Repeat always the same forms, less and less full of meaning, it means fill them of an universal value and violent, This indifference to the total materialism of the market leads to homesickness of already disappeared ideologies. This complete immanence, as we wrote elsewhere (www.veditu.blogspot.it), is the counterpart of the level of abstraction reached by the market today that now it gives as a result, not as a process. That is, we can recognize its completeness even apart from the level of modernity that a particular place in the world has achieved.

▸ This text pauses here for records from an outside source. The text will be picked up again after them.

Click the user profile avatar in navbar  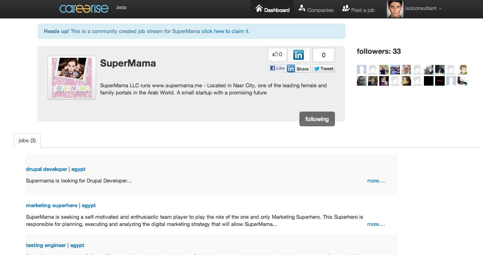coord(395,9)
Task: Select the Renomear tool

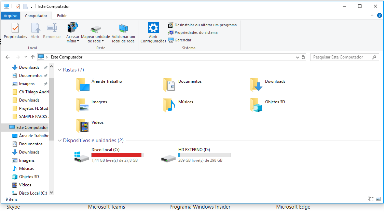Action: (52, 31)
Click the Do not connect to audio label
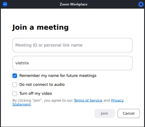Screen dimensions: 145x127 pyautogui.click(x=42, y=85)
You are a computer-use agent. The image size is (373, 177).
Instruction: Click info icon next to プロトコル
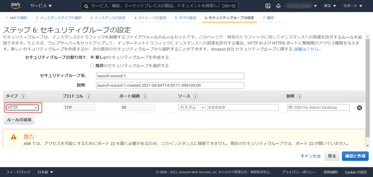coord(89,96)
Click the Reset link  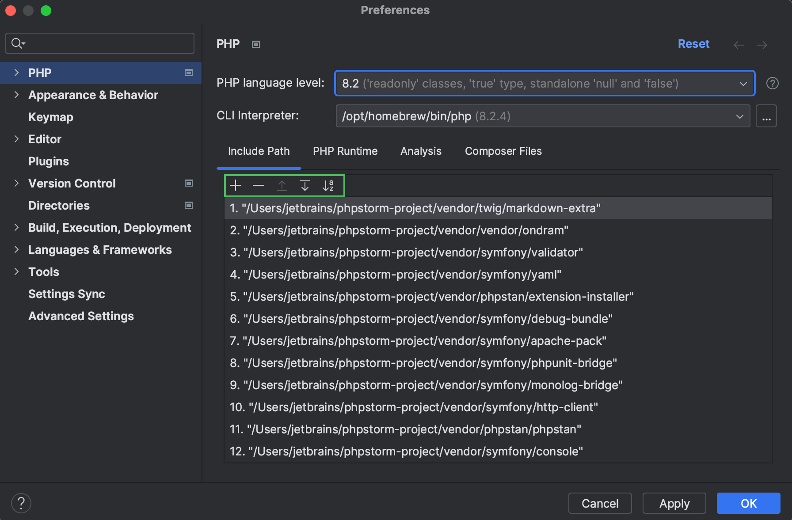pyautogui.click(x=693, y=44)
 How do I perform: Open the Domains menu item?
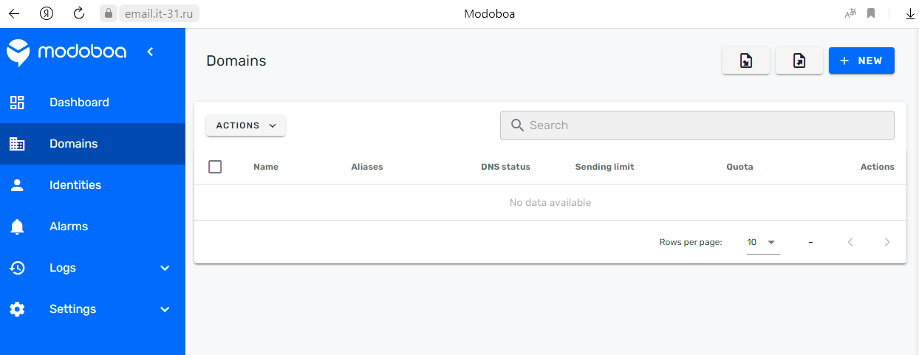tap(74, 144)
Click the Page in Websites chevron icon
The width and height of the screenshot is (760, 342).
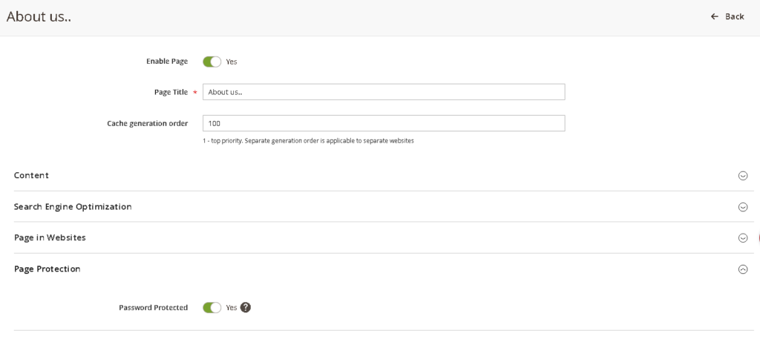[742, 238]
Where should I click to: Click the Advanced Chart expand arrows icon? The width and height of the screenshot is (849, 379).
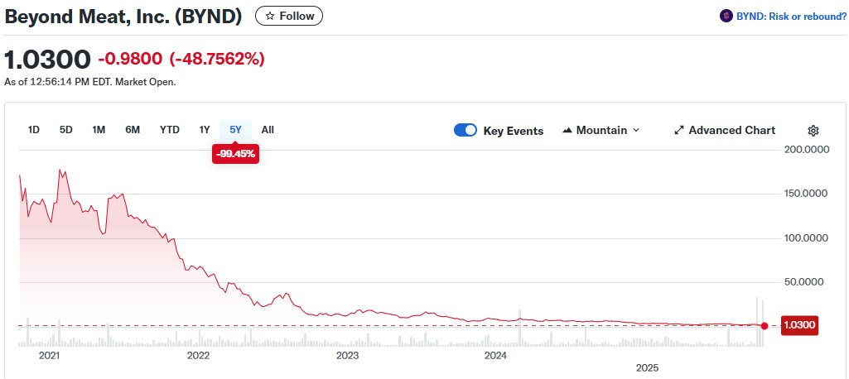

Using a language of universal, heavy signs, as voids, it prevents us to know and to know each other, to detect our mutation into a svuotantesi body in favor of bodies who are shared on platforms on the market. Continue to novelise the reality leads directly from the sharing, wishing, of our new bodies, from recognizing the potential of being happily changed, to the sad ending of the 900. It’s violence that leads to violence, also present in the dark side of the market, in places where there are not even traces of our actions, although there was a possibility.

On the other hand at some point Francis settled Fukuiama The End of History (1992), that is, that the end of ideological differences, the level of development reached posed the impossibility of change from the best of all possible worlds. But also he laid the clash of civilizations perspective. 


To allow us to be inhabited by the intention of the other and simultaneously inhabit it, in the mediation offered by the market, the Other, the Ego, The not ego, The End, the History etc. They should be removed whit lightly, through a discreet’s approach that uses some of some signs a little less signs. Ours is not a journey through fortresses and villages, landscapes and roads, but between open worlds that each of us can easily penetrate. The End of the New is opening to the novelty, the Other’s disappearance attracts others, welcomed in the sense of the arriving of Derrida (The arriving is who arrrives without an invitation, that he don’t be expected … which puts question each precostrutto and this destabilization, even traumatic, what starts a reversal process of one another), history may leave the space to the stories.


At the end of 1Q84’s scale we find Abramovich with the performance The artist is present. We know how it went: three months sitting at Moma to look into those eyes, mention her “in front of me wanted to get involved. It ‘been a continuous flow of emotions between two people, a continuous, reciprocally, emptying and filling “. At one point Ulay, the artist and her former partner, took part in the performance, and, in a moment of great intensity, Marina cries and holds out his hands.
Meanwhile, in the rest of the museum, some young artists was reproducing her best known works. All very intense, very addictive, all that happened was described at the MOMA in capital letters. The Abramovich holds out, however, even the video experience, which is performance as its presence at the museum. And there we take the discreet approach. To be able to communicate that event, you must reduce its symbolic weight. Thus we see that, in order to be interpreted by young artists, in imitation of his actions mimetic of the last century, in order to be credible, Marina realizes he must save them from the market, try to remove, to forget, their mutation. It leads them, in fact, in a secluded countryside, surrounded by nature. But we also discover that the good Ulay was part of the gang and that, therefore, not quite accidentally or unsuspectedly, went beyond that day. Or that all of “The artist is present” tension could wane because at one point wanted to Marina being blown to smithereens by a professional magician. Who prevented? Of course her agent.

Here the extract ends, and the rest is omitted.